**Instruction a:** Copy the listing word for word, starting at its first line and ending with the line that contains "point(40,5)".

**Given passage:**
::::
UPDATE: A Freedom of Information Request has revealed that the cost for speakers for New Trier’s All-School Seminar Day are almost $28,000, with $15,000 alone going to Colson Whitehead.

Much virtual ink has been spilled, money wasted, and fallacious arguments spewed by supporters of the bias inarguably present in the sessions offered on New Trier’s All-School Seminar Day titled “Understanding Today’s Struggle for Racial Civil Rights,” which takes place tomorrow Feb. 28.

A closer look at the money spent and diversity ideology promoted—often through fallacious logic—may lead parents to do two things: 1. Keep their children home on “progressive” dogma day. 2. Pursue changes in future seminars with the doggedness and passion (if not the fallacious reasoning) of “progressives.”

Pacific Educational Group lines its pockets with taxpayer money to subsidize Leftist definition of “diversity

On Feb. 19, the North Cook News reported that New Trier has paid almost $90,000 to notorious snake oil salesman Glenn Singleton and his Pacific Educational Group. Here’s a little anecdote about another affluent school district on Chicago’s North Shore that was similarly beguiled by the oily diversity scammer Singleton: District 113 which encompasses Deerfield and Highland Park high schools and which is where I first encountered the ethically-challenged Glenn Singleton. This is my former place of employment and the school from which all four of my children graduated.

Between spring 2007 and spring 2008, District 113, using both federal and district money, spent somewhere in the neighborhood of $83,000 to hire the San Francisco-based Glenn Singleton and representatives from his Pacific Educational Group to come  seven times to teach District 113 employees about their “whiteness.” This figure included Singleton’s fees, travel expenses, per diem, and costs of hiring substitute teachers for all the teachers who were absent from class to attend the all-day indoctrination seminars. The $83,000 included $10,000 for substitute teachers and $20,000 to feed everyone at the Highland Park Country Club where the meetings took place.
::::
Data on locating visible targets
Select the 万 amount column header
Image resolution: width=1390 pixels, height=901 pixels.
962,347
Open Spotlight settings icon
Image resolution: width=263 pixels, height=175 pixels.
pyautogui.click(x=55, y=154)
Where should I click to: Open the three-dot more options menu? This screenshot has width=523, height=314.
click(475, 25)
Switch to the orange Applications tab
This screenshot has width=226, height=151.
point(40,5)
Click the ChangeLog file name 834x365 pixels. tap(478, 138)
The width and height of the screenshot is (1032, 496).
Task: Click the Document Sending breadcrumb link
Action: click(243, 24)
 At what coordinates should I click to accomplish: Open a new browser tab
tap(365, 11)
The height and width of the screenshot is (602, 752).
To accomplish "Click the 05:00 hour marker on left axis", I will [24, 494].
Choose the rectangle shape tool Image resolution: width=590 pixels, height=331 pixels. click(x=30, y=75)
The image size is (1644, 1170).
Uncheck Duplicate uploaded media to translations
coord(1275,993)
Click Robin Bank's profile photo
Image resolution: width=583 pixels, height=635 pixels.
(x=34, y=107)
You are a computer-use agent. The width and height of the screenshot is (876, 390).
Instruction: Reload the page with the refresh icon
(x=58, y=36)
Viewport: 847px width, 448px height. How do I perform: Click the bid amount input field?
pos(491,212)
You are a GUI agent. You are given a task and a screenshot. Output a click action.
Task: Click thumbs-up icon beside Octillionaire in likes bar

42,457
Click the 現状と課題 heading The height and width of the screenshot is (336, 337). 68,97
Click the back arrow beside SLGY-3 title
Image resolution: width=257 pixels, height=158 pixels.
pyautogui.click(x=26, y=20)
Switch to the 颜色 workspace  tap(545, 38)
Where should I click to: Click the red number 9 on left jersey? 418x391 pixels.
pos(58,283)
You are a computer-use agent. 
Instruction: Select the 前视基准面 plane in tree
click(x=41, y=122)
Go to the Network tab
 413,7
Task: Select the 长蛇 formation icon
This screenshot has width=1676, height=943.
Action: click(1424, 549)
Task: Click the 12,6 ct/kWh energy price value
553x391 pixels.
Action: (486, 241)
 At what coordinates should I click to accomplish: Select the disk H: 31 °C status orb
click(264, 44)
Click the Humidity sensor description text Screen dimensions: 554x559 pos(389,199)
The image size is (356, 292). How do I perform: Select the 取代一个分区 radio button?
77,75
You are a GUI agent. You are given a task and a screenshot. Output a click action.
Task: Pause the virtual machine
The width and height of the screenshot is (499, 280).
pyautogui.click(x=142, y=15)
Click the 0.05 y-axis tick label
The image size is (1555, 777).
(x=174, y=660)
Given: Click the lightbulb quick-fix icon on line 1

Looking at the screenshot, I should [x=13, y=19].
::::
**Instruction b:** In the passage on New Trier's seminar day, condense the paragraph beginning "Between spring 2007 and spring 2008" into a shorter version that keeps its main facts.

**Correct response a:**
Select the 万 amount column header
Image resolution: width=1390 pixels, height=901 pixels.
962,347
Open Spotlight settings icon
Image resolution: width=263 pixels, height=175 pixels.
pyautogui.click(x=55, y=154)
Where should I click to: Open the three-dot more options menu? This screenshot has width=523, height=314.
click(475, 25)
Switch to the orange Applications tab
This screenshot has width=226, height=151.
point(40,5)

**Correct response b:** Between spring 2007 and spring 2008, District 113 used federal and district money to spend about $83,000 on bringing San Francisco-based Glenn Singleton and Pacific Educational Group representatives in seven times to teach employees about their "whiteness." The total covered Singleton's fees, travel, per diem, $10,000 for substitute teachers, and $20,000 for meals at the Highland Park Country Club, where the all-day meetings took place.